The Architectural Association receives Taught Degree Awarding Powers by the Lords of Her Majesty’s Most Honourable Privy Council.

The Architectural Association (AA), the oldest independent school of architecture in the United Kingdom, is pleased to announce that it has been granted the power to award its own degrees. As of 1 October 2019, the AA has the right to establish new academic programmes and degree awards and is working to create some of the world’s most pioneering courses in architecture to shape and build the future.
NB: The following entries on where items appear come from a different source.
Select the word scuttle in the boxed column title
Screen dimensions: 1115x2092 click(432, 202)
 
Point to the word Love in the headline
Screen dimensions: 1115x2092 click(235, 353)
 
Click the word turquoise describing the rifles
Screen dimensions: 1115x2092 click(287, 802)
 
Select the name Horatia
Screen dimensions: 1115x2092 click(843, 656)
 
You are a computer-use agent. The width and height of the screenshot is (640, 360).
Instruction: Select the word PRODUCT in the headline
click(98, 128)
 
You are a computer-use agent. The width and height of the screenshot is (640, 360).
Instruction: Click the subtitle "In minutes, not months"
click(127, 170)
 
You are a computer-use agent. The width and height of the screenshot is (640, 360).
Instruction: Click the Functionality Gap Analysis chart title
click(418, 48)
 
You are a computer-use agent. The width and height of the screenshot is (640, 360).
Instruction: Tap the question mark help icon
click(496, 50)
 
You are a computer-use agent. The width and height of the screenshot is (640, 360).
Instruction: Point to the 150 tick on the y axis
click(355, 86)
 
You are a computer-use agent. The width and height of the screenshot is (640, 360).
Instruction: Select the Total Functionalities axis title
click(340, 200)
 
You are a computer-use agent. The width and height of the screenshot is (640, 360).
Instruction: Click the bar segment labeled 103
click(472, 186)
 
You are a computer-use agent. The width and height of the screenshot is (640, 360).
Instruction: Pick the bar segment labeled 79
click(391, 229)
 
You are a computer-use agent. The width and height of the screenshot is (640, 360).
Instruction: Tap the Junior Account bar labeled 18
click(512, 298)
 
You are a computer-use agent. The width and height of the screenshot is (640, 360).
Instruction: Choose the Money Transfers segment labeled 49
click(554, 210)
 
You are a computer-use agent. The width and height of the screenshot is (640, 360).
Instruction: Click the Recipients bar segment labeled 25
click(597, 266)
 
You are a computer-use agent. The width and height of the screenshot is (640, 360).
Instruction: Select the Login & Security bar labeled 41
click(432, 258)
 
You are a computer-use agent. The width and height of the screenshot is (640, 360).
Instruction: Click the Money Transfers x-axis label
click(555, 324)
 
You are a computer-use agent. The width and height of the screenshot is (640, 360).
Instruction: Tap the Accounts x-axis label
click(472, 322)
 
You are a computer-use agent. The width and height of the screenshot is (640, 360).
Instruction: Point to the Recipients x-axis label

Taught Degree Awarding Powers (TDAP) give UK higher education institutions the right to award bachelor’s and master’s degrees. Prospective students worldwide can apply to the AA Foundation Course (Foundation Diploma), Experimental Programme BA(Hons), Diploma Programme (MArch), and nine taught postgraduate programmes encompassing History and Critical Thinking in Architecture (MA), Projective Cities (Taught MPhil) and Sustainable Environmental Design (MSc/MArch), amongst others.

AA Director, Eva Franch said, ‘since our founding in 1847 we have never ceased to create new horizons, institutionally and academically. This is a significant milestone for the AA and demonstrates how we have grown and progressed as an institution that has always valued independence. Receiving TDAP marks a new era for our institution; these are exciting times for the AA. The process has required considerable work from all members of staff and students. I would like to take this opportunity to credit them for this major achievement’.

President of the AA Council, Victoria Thornton added, ‘the TDAP process has recognised our strong governance, academic standards, scholarship and teaching as well as the environment supporting the delivery of taught higher education programmes’.

The School’s application for Taught Degree Awarding Powers was supported by the Architects Registration Board, the Royal Institute of British Architects and The Open University.